4. Materials and Methods

4.1. Test Materials

In the preliminary stage of this study, high-quality-tasting rice germplasms were screened through different nitrogen fertilizer gradients. Among them, two varieties were selected as experimental materials: Akita Komachi (AK), which exhibits excellent taste value but relatively poor stability, and Jikedao 606 (J 606), which demonstrates both exceptional taste value and strong stability.

4.2. Experimental Design

The pot experiment was conducted from April to October 2025 during the rice growing season in the greenhouse of Jilin Agricultural Science and Technology College, China. Pre-germination treatment was conducted on 8 April. Rice seeds were sterilized with 30% (volume fraction) sodium hypochlorite solution for 30 min, then rinsed with distilled water. They were exposed to 35 °C in darkness for 2 days to break seed dormancy. After germination, the seeds were sown in seedling trays. On 25 May, the rice seedlings were transplanted with three seedlings per plastic pot. The soil used in the experiment was taken from the upper 20 cm layer of a rice field at the Experimental Farm of Jilin Agricultural Science and Technology College. The soil was classified as sandy loam according to USDA Soil Taxonomy. The soil properties are as follows: pH 6.7, organic matter 24.21 g·kg−1, total nitrogen 1.93 g·kg−1, available nitrogen 135.12 mg·kg−1, available phosphorus 26.02 mg·kg−1, and available potassium 164.24 mg·kg−1.
The soil was air-dried, sieved, mixed, and then used to fill plastic pots (30 cm in height, 25 cm in diameter) with a weight of 13 kg pot−1. One week before transplanting rice seedlings, soak the potted soil with water until it is completely saturated. A water depth of 3 cm above the soil surface was maintained during the experimental period. Using urea (46%) as the nitrogen source, apply in three batches. Among them, 0.64 g nitrogen fertilizer per pot was applied as basal fertilizer, and 0.48 g nitrogen fertilizer was used as topdressing at 12 days after transplanting. The application of panicle fertilizer was set at four levels: no nitrogen application during the entire growth period (0 g), low panicle fertilizer application (0.34 g), conventional panicle fertilizer application (0.48 g), and high panicle fertilizer application (0.62 g). Among them, 0.37 g of phosphate fertilizer (P2O5 12%) and 0.49 g of potassium fertilizer (K2O 50%) were applied as basal fertilizer in a single application.
The development of young panicles was assessed using the leaf age index or residual method [32]. Rice plants grow under natural conditions until the initial heading stage begins, which is marked by the visibility of the first row of floral primordia at the shoot tip.
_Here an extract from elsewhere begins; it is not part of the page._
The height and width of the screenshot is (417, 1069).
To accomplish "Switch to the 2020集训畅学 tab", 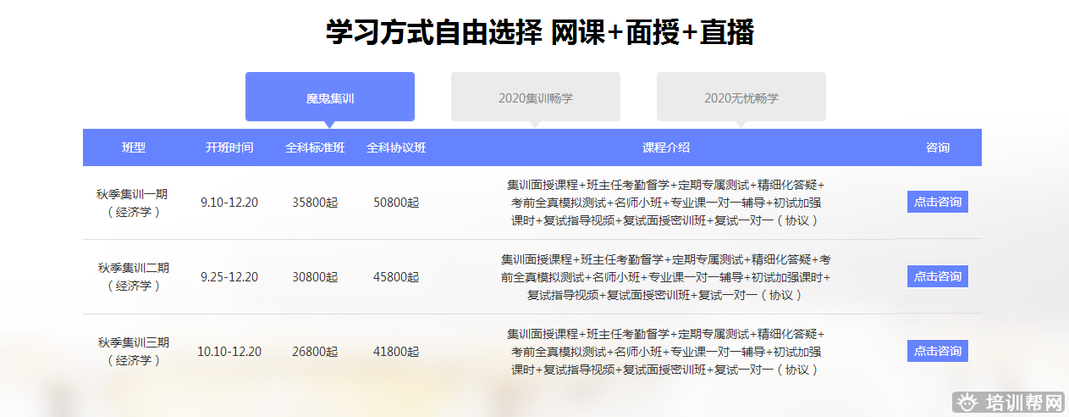I will coord(535,97).
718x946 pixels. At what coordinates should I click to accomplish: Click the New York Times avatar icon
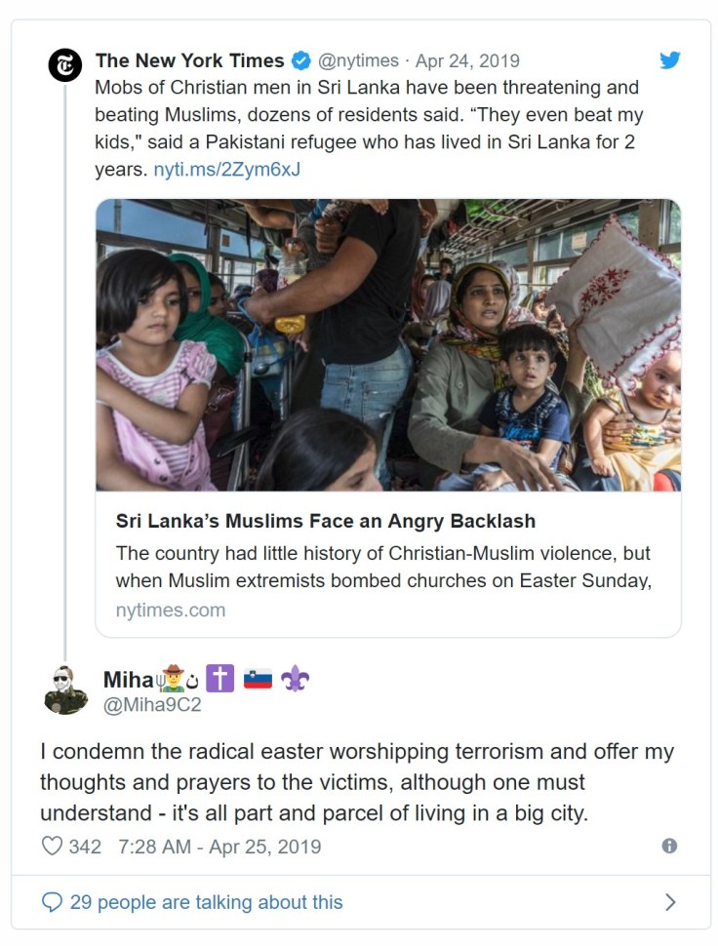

Subsequently, during the late booting stage of rice, the potted plants were placed under high-temperature stress conditions in the artificial climate chamber. After 21 days of treatment, the pots were returned to the natural environment until harvest. The heat stress treatment was conducted in two independent temperature-controlled chambers (Zhizhong Company, Beijing, China). The rice plants were grown under controlled conditions, including 60% relative humidity, 12 h of light (10,000 lx) from 6:00 AM to 6:00 PM daily, and 12 h of darkness from 6:00 PM to 6:00 AM. This experiment employed two treatments: a control treatment exposed to normal temperatures (NT, day/night: 28 °C/18 °C) and a high-temperature treatment (HT, day/night: 34 °C/24 °C). This experiment consisted of eight treatments, with the meaning of each treatment shown in Table 3. Each treatment had three replicates, with 20 pots per replicate. During the rice growing season, the occurrence of pests, diseases, and weeds was strictly controlled.
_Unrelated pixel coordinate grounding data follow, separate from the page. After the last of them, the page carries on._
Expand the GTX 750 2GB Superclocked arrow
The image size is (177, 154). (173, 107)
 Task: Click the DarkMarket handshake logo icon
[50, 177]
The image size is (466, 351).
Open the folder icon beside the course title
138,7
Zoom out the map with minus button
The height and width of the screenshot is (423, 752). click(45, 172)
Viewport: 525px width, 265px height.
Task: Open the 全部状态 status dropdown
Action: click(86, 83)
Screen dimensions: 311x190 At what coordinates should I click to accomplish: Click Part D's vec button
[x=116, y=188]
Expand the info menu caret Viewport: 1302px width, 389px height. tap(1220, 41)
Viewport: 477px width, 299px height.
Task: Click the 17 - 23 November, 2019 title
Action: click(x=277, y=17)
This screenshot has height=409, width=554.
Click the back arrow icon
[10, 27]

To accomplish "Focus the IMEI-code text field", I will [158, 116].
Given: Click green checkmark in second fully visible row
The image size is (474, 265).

4.3. Measurement Indicators and Methods

4.3.1. Measurement of Photosynthetic Characteristics and Soil–Plant Analysis Development (SPAD) Values (SPAD)

At 7, 14, and 21 days of treatment, rice plants with basically identical growth conditions were selected, and each treatment was measured in triplicate. The net photosynthetic rate (Pn) was measured from 8:00 to 11:00 AM using a portable photosynthesis system (Li-6800, Li-COR, Lincoln, NE, USA). We set the light intensity in the leaf chamber to 1200 µmol·m−2 s−1. The SPAD value of the uppermost fully expanded leaf of rice was measured using a chlorophyll meter (SPAD-502, Minolta Camera Co., Osaka, Japan).

4.3.2. Determination of Carbon and Nitrogen Metabolic Enzyme Activities

At 7, 14, and 21 days of treatment, rice plants with essentially identical growth conditions were selected, with three replicate measurements conducted for each treatment. We froze the leaf and grain samples immediately and stored them at −70 °C for subsequent enzyme analysis. After grain dehulling, the activities of ADP-glucose pyrophosphorylase (AGPase), granule-bound starch synthase (GBSS), soluble starch synthase (SSS), starch branching enzyme (SBE), starch debranching enzyme (DBE), glutamine synthetase (GS), and glutamate synthase (GOGAT) were evaluated separately. After removing the midrib from the sword leaves, the activities of ribulose-1,5-bisphosphate carboxylase/oxygenase (Rubisco) and nitrate reductase (NR) were measured. All enzyme activities were measured according to the protocols outlined in the corresponding kits provided by Shanghai Enzyme-linked Biotechnology Co., Ltd., Shanghai, China.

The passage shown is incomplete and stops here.